**DATA PROVIDED:**
=-=-=-=-=

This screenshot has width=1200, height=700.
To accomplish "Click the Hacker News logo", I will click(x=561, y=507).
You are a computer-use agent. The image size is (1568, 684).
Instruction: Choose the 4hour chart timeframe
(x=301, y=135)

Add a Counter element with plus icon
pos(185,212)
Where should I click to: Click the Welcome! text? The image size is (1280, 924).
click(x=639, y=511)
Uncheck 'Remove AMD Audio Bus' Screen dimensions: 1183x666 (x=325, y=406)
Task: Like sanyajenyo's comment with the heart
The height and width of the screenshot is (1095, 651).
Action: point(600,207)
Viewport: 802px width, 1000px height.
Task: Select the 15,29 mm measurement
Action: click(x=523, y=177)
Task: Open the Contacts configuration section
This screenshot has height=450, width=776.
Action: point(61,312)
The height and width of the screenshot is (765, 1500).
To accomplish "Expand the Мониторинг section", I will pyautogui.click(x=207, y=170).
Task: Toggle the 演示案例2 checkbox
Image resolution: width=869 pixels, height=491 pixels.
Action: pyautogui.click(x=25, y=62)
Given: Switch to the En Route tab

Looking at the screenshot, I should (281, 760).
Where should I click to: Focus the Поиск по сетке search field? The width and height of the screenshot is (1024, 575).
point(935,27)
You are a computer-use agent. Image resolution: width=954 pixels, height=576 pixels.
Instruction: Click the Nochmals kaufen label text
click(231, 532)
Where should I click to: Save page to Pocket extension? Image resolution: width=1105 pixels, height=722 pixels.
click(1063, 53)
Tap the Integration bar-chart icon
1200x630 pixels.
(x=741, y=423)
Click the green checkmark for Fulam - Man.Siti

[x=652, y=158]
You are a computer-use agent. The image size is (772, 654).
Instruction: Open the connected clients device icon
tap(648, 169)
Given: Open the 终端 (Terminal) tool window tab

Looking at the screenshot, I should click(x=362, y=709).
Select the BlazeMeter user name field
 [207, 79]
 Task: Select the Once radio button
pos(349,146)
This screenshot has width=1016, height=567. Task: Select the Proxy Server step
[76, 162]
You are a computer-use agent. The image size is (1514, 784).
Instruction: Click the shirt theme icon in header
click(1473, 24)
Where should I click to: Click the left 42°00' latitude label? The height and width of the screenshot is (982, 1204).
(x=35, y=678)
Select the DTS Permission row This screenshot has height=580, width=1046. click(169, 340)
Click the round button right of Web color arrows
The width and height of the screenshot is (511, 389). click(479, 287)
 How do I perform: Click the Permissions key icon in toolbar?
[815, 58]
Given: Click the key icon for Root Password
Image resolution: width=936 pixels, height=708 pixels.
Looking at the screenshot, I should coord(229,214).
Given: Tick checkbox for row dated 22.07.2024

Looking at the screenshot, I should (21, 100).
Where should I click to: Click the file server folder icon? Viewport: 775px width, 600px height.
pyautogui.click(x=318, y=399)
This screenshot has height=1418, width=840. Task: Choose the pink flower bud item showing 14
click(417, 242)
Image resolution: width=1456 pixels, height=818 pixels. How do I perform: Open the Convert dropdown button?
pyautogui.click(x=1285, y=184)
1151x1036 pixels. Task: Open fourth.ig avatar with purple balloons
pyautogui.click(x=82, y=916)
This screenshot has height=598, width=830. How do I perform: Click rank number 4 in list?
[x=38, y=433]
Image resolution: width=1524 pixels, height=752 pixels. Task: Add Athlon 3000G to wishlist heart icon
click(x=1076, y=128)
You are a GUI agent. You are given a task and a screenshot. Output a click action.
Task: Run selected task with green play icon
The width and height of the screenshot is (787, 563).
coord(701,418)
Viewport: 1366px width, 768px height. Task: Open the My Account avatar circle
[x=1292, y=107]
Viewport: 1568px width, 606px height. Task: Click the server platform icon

=-=-=-=-=

**YOUR TASK:** The lines from the one with "This screenshot has height=1418, width=840." through the end of the data above are to be set down exactly, with both boundary lines included and no other lines.

**TASK RESULT:**
This screenshot has height=1418, width=840. Task: Choose the pink flower bud item showing 14
click(417, 242)
Image resolution: width=1456 pixels, height=818 pixels. How do I perform: Open the Convert dropdown button?
pyautogui.click(x=1285, y=184)
1151x1036 pixels. Task: Open fourth.ig avatar with purple balloons
pyautogui.click(x=82, y=916)
This screenshot has height=598, width=830. How do I perform: Click rank number 4 in list?
[x=38, y=433]
Image resolution: width=1524 pixels, height=752 pixels. Task: Add Athlon 3000G to wishlist heart icon
click(x=1076, y=128)
You are a GUI agent. You are given a task and a screenshot. Output a click action.
Task: Run selected task with green play icon
The width and height of the screenshot is (787, 563).
coord(701,418)
Viewport: 1366px width, 768px height. Task: Open the My Account avatar circle
[x=1292, y=107]
Viewport: 1568px width, 606px height. Task: Click the server platform icon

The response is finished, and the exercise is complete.